**Goal 1**
Return the stretch of the GTO wheel thread from "I'm running a" through "in the car.", copied word for word.

**Text section**

########

# Wheel suggestions?



## Usarmymullins (May 1, 2011)

I have a stock 2005 red gto and I have been looking to replace my wheels on it. It seems in my research that I have seen the goats coming with 17" and 18" stock wheels. i do not know my stock size, but I am wanting to have 18" wheels on all fours but for the width I am wondering what the widest wheels I can hav without rolling the rears.


----------



## fattirewilly (May 26, 2006)

245 tires on an 8" wide rim (stock width) are all you want to put up front without modding something

265 tires on 8 or 9" rim for the rear should fit without rolling. 275's will fit on a 8" but it should really be wider and you may rub something.

I'm running a 275 on a 10" rim on the but the fenders are rolled and back spacing perfect. The spacing on these cars is a bit uncommon and there's not much of any room for bigger tires. As it is, I've noted a small rub mark on the inside of the wheel well which either came from auto -x or having 4 people in the car.


----------



## 87GN06GTO07IRL (Aug 10, 2009)

fattirewilly said:


> 245 tires on an 8" wide rim (stock width) are all you want to put up front without modding something


Really? 265's on 9.5's no mods. Going to 275's next but that will be with offset strut mounts. Figuring out what will fit is not hard people. Crawl your ass under the car with a tape measure and turn lock to lock.


----------

########

**Records for the exercise**
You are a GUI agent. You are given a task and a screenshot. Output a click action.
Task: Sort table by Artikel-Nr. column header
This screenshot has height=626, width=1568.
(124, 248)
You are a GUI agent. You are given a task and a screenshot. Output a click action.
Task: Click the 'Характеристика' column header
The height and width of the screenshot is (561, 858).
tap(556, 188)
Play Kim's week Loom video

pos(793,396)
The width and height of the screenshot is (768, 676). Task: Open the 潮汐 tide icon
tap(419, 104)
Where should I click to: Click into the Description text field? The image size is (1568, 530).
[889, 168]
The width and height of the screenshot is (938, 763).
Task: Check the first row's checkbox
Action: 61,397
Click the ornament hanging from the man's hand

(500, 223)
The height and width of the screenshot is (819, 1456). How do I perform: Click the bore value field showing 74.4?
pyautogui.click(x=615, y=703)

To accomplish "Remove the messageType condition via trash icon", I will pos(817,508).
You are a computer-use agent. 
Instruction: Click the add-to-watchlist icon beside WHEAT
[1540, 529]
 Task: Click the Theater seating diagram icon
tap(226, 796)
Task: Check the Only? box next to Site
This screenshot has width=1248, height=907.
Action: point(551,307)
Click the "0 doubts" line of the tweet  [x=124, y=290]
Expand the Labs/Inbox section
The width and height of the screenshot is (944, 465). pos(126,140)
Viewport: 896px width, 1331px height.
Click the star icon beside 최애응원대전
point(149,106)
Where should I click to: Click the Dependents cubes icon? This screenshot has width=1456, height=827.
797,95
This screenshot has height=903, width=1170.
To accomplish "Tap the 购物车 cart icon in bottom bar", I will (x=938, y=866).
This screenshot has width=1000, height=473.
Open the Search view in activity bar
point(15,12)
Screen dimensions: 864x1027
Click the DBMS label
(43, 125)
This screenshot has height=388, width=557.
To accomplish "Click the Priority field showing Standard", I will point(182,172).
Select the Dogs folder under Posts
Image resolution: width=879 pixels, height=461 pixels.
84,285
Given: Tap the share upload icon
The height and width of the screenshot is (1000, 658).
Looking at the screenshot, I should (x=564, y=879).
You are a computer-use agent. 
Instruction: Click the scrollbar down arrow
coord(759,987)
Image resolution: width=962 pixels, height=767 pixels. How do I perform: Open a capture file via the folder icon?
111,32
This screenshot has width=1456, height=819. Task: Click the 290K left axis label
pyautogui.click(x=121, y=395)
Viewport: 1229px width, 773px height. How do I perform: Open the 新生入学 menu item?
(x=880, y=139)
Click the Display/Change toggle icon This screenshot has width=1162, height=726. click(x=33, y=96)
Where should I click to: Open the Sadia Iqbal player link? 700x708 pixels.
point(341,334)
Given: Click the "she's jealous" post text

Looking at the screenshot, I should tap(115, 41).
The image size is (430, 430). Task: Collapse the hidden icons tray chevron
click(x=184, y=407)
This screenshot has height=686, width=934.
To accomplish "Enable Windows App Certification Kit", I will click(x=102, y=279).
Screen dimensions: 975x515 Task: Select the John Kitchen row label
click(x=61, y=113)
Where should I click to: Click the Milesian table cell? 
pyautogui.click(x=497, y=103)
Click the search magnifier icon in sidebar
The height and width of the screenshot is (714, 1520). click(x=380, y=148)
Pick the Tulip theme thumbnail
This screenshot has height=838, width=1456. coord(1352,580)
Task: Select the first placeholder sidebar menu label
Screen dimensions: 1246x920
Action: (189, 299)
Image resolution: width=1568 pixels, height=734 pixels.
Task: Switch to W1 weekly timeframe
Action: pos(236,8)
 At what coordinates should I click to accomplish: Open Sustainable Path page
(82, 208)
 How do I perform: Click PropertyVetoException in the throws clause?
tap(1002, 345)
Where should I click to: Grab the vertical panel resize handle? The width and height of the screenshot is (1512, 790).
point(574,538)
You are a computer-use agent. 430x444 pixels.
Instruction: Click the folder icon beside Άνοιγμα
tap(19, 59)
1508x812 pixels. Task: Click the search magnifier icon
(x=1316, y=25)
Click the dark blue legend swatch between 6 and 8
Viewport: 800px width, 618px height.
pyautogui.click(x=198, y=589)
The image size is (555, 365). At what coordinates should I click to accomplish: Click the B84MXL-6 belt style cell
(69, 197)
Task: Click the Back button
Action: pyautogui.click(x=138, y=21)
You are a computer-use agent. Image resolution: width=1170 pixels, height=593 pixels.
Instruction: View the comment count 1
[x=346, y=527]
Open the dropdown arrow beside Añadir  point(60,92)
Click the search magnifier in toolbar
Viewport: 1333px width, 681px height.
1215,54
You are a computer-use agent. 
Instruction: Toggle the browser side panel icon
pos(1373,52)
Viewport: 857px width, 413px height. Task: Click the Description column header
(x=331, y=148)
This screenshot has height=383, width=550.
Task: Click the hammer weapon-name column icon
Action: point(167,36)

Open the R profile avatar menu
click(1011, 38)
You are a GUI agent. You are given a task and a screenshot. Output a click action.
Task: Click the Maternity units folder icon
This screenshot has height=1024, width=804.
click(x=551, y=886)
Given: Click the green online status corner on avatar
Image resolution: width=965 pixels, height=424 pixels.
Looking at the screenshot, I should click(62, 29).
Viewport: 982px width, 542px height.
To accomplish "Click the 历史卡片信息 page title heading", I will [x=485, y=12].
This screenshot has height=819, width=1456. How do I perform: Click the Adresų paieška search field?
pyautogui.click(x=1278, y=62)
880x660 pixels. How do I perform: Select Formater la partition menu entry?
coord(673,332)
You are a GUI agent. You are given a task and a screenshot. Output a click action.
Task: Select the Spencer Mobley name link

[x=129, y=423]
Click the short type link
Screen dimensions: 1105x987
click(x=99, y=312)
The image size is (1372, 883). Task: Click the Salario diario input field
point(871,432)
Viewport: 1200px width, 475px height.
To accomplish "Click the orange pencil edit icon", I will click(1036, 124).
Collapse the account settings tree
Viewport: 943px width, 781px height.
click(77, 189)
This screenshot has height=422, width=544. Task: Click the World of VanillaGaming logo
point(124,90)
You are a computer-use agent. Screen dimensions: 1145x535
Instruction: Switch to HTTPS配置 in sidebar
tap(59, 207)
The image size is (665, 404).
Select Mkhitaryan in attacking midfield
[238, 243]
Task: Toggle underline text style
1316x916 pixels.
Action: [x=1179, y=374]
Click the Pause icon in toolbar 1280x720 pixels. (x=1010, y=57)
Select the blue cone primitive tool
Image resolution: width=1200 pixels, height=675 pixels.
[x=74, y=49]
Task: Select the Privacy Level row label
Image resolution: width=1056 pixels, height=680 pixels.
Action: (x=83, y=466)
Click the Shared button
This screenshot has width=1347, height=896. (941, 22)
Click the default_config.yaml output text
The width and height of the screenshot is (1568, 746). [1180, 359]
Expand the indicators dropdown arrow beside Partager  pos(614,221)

########

**Goal 2**
Turn the stretch of rows from the first row through the line containing "will (x=938, y=866)." into a numbered list, leaving out blank lines. Include only those lines.

**Task output 1**
I'm running a 275 on a 10" rim on the but the fenders are rolled and back spacing perfect. The spacing on these cars is a bit uncommon and there's not much of any room for bigger tires. As it is, I've noted a small rub mark on the inside of the wheel well which either came from auto -x or having 4 people in the car.

**Task output 2**
1. You are a GUI agent. You are given a task and a screenshot. Output a click action.
2. Task: Sort table by Artikel-Nr. column header
3. This screenshot has height=626, width=1568.
4. (124, 248)
5. You are a GUI agent. You are given a task and a screenshot. Output a click action.
6. Task: Click the 'Характеристика' column header
7. The height and width of the screenshot is (561, 858).
8. tap(556, 188)
9. Play Kim's week Loom video
10. pos(793,396)
11. The width and height of the screenshot is (768, 676). Task: Open the 潮汐 tide icon
12. tap(419, 104)
13. Where should I click to: Click into the Description text field? The image size is (1568, 530).
14. [889, 168]
15. The width and height of the screenshot is (938, 763).
16. Task: Check the first row's checkbox
17. Action: 61,397
18. Click the ornament hanging from the man's hand
19. (500, 223)
20. The height and width of the screenshot is (819, 1456). How do I perform: Click the bore value field showing 74.4?
21. pyautogui.click(x=615, y=703)
22. To accomplish "Remove the messageType condition via trash icon", I will pos(817,508).
23. You are a computer-use agent. 
24. Instruction: Click the add-to-watchlist icon beside WHEAT
25. [1540, 529]
26.  Task: Click the Theater seating diagram icon
27. tap(226, 796)
28. Task: Check the Only? box next to Site
29. This screenshot has width=1248, height=907.
30. Action: point(551,307)
31. Click the "0 doubts" line of the tweet  [x=124, y=290]
32. Expand the Labs/Inbox section
33. The width and height of the screenshot is (944, 465). pos(126,140)
34. Viewport: 896px width, 1331px height.
35. Click the star icon beside 최애응원대전
36. point(149,106)
37. Where should I click to: Click the Dependents cubes icon? This screenshot has width=1456, height=827.
38. 797,95
39. This screenshot has height=903, width=1170.
40. To accomplish "Tap the 购物车 cart icon in bottom bar", I will (x=938, y=866).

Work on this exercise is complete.